(Collected data entries)

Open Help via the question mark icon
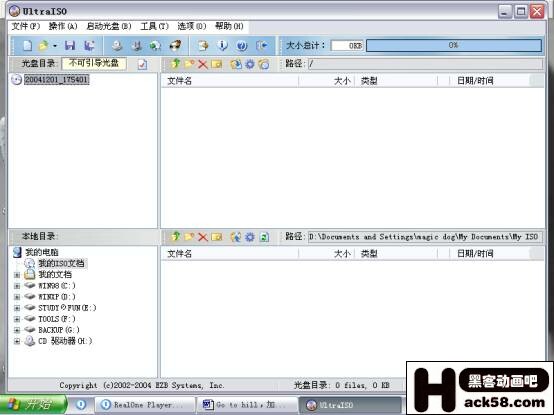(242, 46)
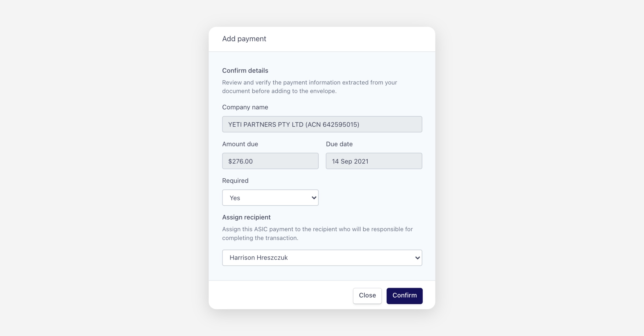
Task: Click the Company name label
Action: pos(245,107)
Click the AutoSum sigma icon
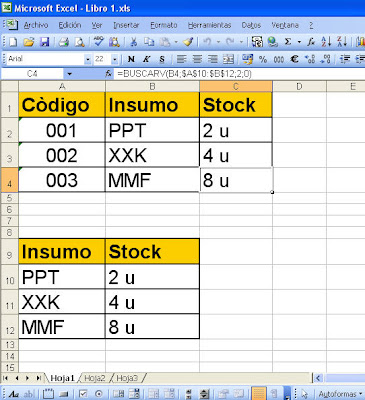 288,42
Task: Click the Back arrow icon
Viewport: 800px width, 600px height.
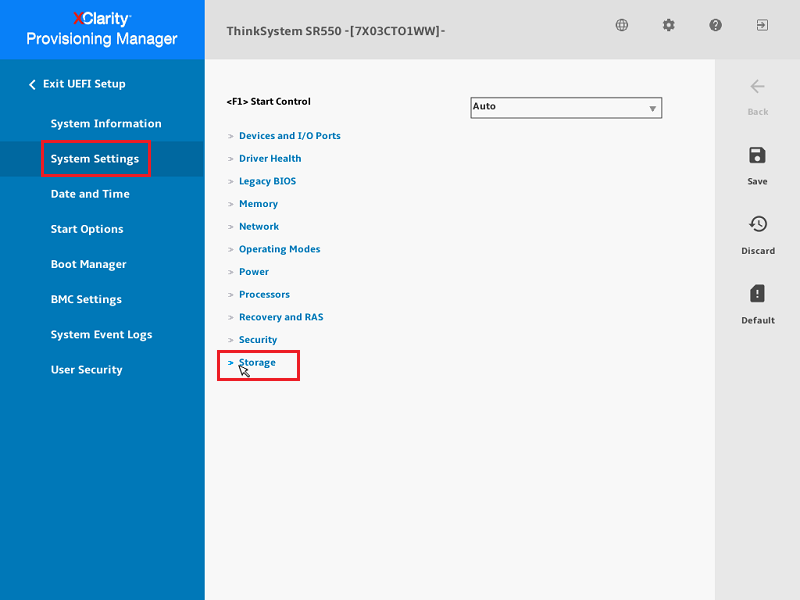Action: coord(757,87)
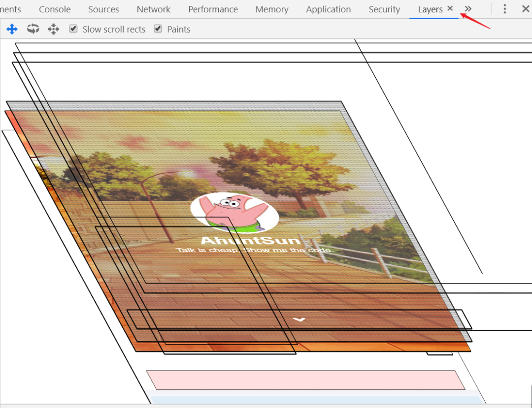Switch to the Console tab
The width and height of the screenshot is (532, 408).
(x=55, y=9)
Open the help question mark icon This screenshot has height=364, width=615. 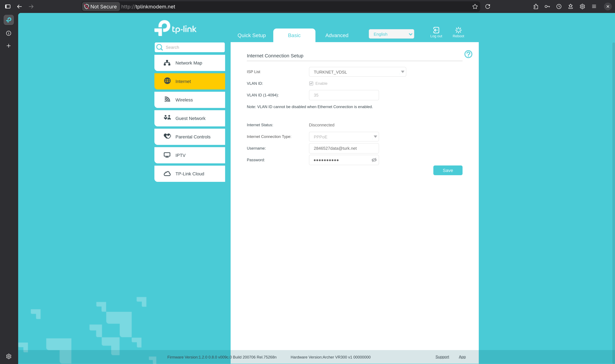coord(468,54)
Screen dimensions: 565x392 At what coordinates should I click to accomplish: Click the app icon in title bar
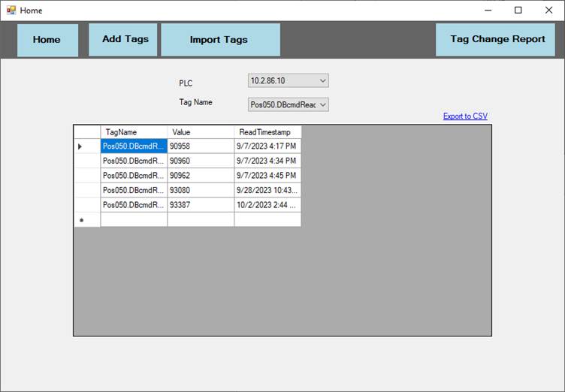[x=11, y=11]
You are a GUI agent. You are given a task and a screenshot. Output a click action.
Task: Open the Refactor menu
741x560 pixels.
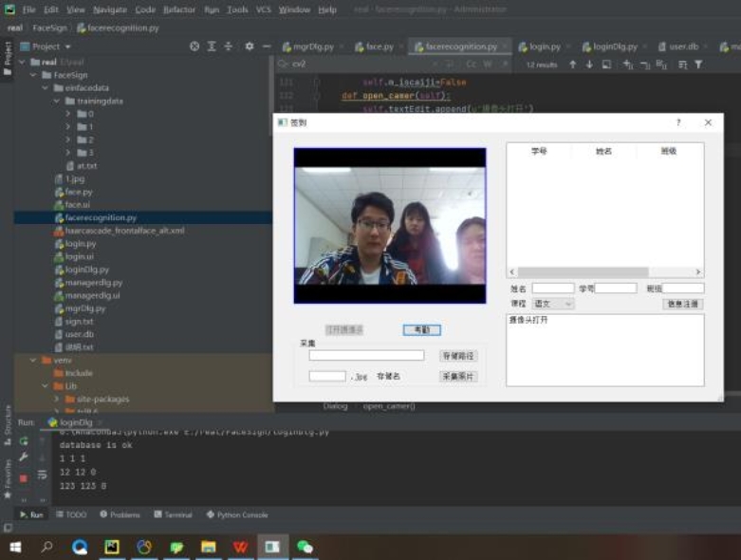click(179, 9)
* * *
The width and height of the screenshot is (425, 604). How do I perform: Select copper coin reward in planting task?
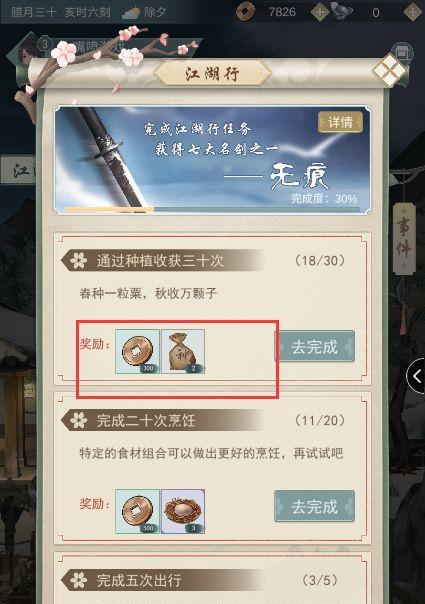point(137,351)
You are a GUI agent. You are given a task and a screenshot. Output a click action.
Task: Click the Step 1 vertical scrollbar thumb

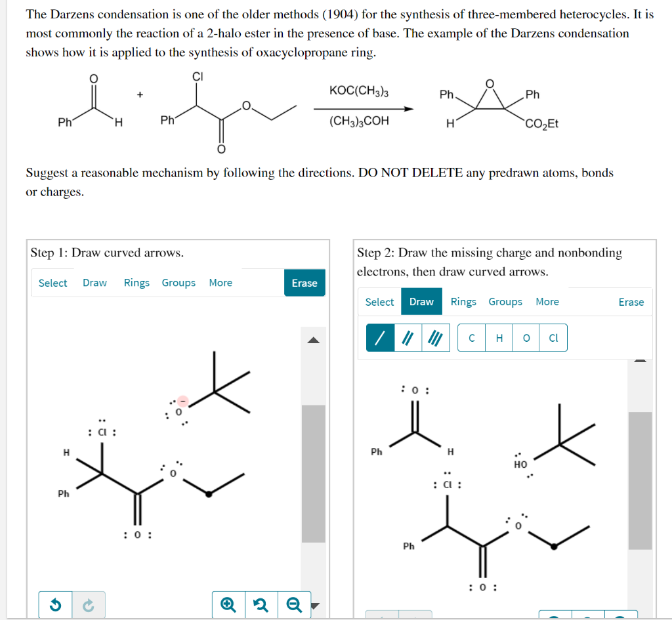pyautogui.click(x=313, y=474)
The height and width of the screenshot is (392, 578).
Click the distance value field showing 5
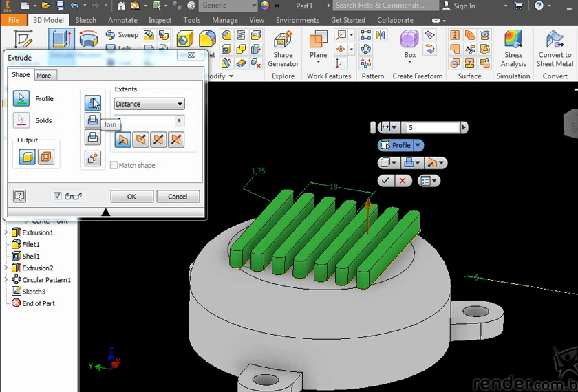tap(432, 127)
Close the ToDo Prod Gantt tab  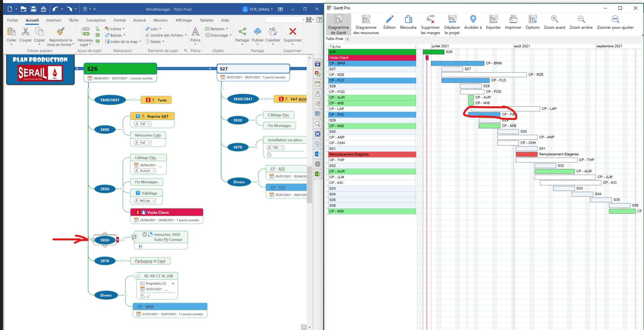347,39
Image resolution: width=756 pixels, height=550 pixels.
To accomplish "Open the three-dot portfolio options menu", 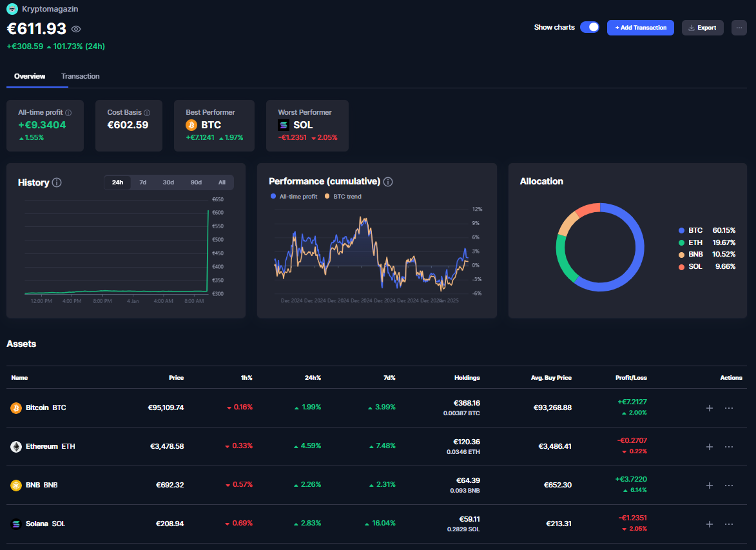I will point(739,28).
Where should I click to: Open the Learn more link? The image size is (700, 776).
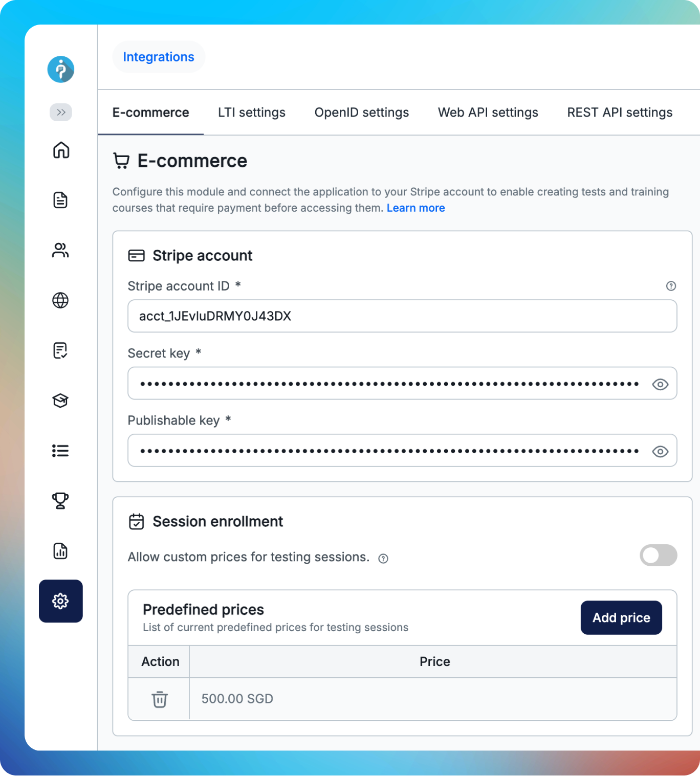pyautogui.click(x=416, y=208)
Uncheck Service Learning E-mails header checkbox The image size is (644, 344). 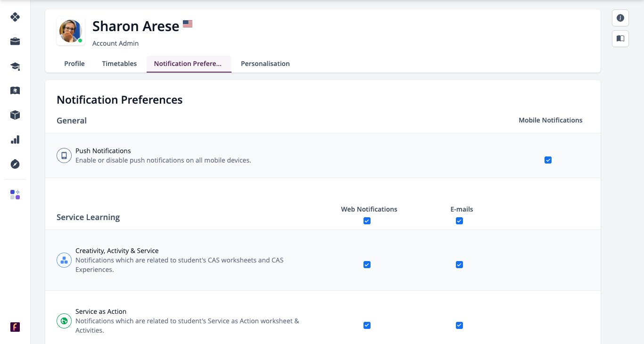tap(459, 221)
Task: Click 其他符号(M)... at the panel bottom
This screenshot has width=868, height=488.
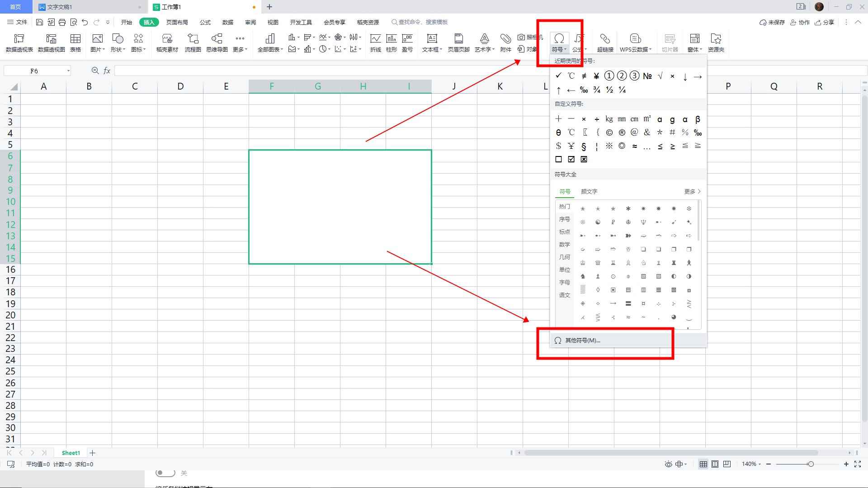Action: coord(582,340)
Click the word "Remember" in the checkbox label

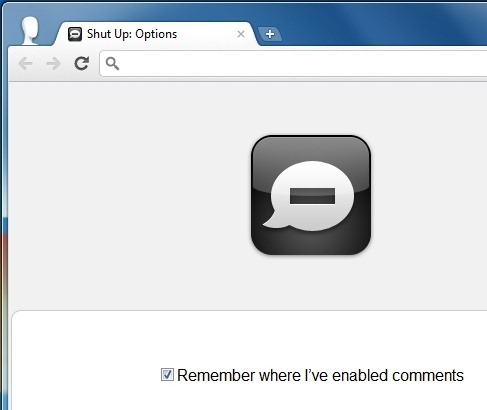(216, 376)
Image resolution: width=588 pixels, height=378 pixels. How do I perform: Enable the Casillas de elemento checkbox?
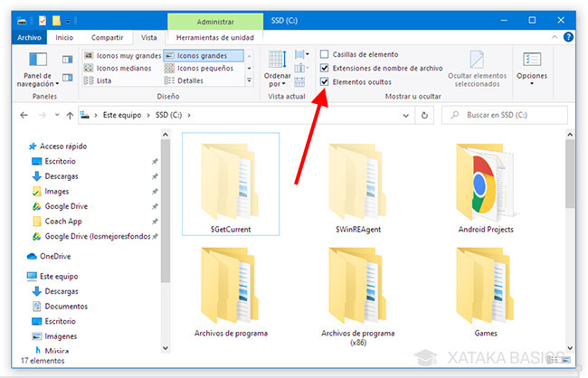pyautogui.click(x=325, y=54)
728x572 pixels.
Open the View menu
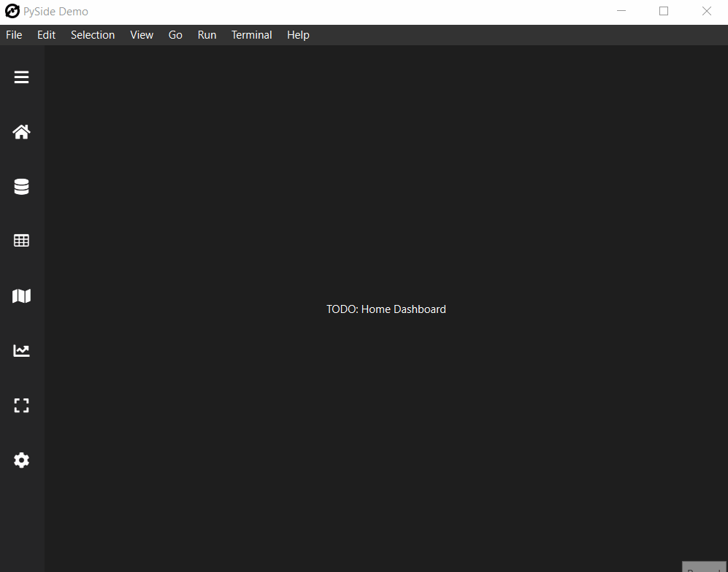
--
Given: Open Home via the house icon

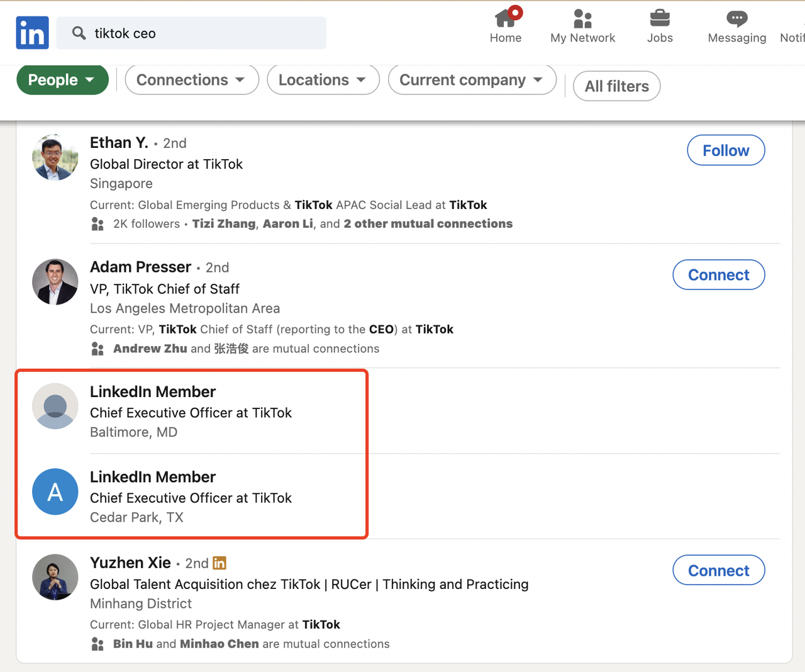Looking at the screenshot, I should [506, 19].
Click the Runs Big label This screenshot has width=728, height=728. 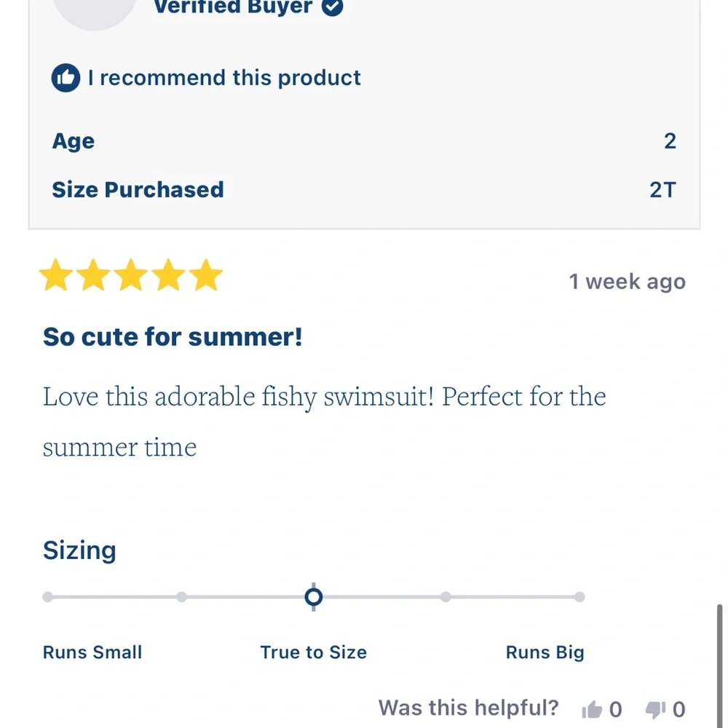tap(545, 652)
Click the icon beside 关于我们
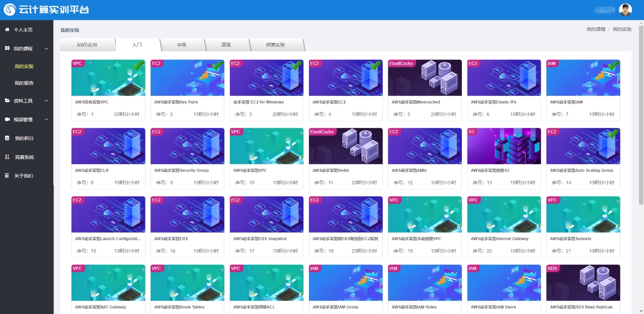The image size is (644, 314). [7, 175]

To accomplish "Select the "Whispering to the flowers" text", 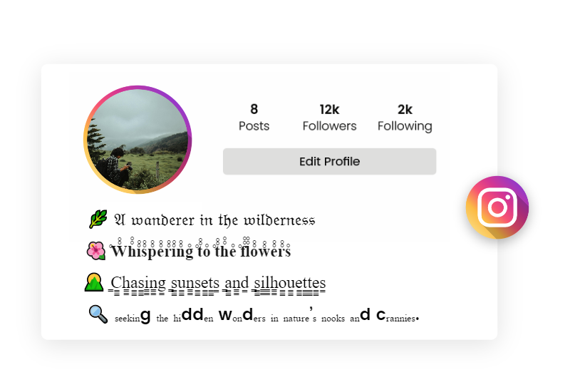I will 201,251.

## Work order
Within the data above, repeat exactly the lines from the one bearing "This screenshot has width=868, height=488." through the one bearing "Open the View menu". Include no pictures and nothing else.

## Expected answer
This screenshot has width=868, height=488.
Action: coord(582,340)
Click the word "Remember" in the checkbox label

(216, 376)
Image resolution: width=588 pixels, height=378 pixels. How do I perform: Enable the Casillas de elemento checkbox?
pyautogui.click(x=325, y=54)
728x572 pixels.
Open the View menu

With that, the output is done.